Even sadder is that the qualified and compassionate workers at the daycare centres were expected to police the children's lunchboxes and remove items deemed to be dangerous while also providing parents with advice on what is expected.
The ministry's new rules, in place from Monday, January 25, include a list of banned foods and instructions for how to prepare higher risk foods.
Such foods as dried fruit, popcorn, rice crackers, chips, marshmallows, cheerios and sausages are banned forthwith.
Foods such as apples and carrots, fruits with seeds or pips, food with leaves such as lettuce and peas are considered "High Risk" and, while still allowed, must be prepared in such a way to make them safe, apples should be pureed for example. For 3-year-olds!
Daycare centres who provide food are obliged to follow these guidelines or face losing their practising licences.
This has caused reactions ranging from stress to outrage amongst parents and care centre staff. I had a call from my daughter-in-law the other day almost in tears because she had received a stern missive from the Ministry of Education about what she can and cannot provide Miss Three within her little lunchbox.
My daughter-in-law has been providing Missy with lunches for most of her short life due to the fact that Missy has had to be in daycare so Mummy can help Daddy make a living. Miss Five-Month-Old will be heading that way shortly too.
Three-year-olds have teeth, they can eat almost all foods, especially the food prepared by the loving parents who know what they can and cannot eat and what they like and do not like. Of course babies and toddlers cannot eat some of the foods mentioned.
Give parents some credit; they know that, they know their own children and provide accordingly.

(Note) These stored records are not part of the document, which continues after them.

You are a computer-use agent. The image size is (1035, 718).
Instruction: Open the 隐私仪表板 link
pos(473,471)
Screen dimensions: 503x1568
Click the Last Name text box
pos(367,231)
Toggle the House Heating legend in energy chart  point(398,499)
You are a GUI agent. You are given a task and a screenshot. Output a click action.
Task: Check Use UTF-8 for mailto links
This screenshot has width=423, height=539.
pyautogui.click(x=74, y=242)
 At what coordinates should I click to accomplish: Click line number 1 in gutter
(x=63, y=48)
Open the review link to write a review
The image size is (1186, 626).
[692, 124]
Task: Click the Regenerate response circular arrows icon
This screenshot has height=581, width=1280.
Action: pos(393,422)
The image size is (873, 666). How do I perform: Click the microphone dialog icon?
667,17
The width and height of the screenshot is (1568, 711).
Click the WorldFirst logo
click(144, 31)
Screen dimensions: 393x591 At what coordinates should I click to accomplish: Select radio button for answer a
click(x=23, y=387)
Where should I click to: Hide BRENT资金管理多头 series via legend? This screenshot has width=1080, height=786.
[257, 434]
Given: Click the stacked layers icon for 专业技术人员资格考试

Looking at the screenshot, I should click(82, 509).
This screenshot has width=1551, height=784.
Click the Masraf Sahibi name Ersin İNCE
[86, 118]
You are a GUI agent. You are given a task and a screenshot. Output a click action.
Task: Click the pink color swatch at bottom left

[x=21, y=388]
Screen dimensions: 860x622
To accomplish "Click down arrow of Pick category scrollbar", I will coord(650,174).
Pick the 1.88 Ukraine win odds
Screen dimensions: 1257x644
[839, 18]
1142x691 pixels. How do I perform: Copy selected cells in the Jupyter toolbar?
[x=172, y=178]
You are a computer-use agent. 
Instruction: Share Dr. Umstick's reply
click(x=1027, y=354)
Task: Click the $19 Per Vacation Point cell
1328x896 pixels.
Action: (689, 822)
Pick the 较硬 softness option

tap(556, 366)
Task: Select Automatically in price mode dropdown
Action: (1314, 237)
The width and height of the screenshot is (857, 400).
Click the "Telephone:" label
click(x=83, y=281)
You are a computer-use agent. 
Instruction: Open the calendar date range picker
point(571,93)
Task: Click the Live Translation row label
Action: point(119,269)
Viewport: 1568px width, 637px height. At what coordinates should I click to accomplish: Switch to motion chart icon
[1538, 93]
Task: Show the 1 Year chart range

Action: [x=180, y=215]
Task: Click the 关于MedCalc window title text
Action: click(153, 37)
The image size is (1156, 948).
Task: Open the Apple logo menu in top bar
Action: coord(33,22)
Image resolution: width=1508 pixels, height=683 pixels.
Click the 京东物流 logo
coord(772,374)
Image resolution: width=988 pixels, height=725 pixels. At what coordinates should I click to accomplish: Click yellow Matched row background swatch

Not all children are good eaters, some children, for allergy, cultural or religious reasons may not be able to eat the food recommended. What happens then?
The daycare worker's role is hard enough at the best of times but having to police caring parents about what is in junior's lunchbox was beyond the pale in my opinion.
After some, I suspect, fairly robust discussions behind closed doors at the ministry mother of Missy advised she had received further correspondence tersely advising: "Parents who provide lunchboxes for their children are no longer required to follow the ministry's guidelines. Parents can provide food they feel best suits their child's needs."
No apology for the distress caused though.
New Zealanders will not suffer nanny-state behaviour. Labour learnt that in 2008 when we had the famous Light Bulb Rebellion. It seems policy-drafters have a way to go.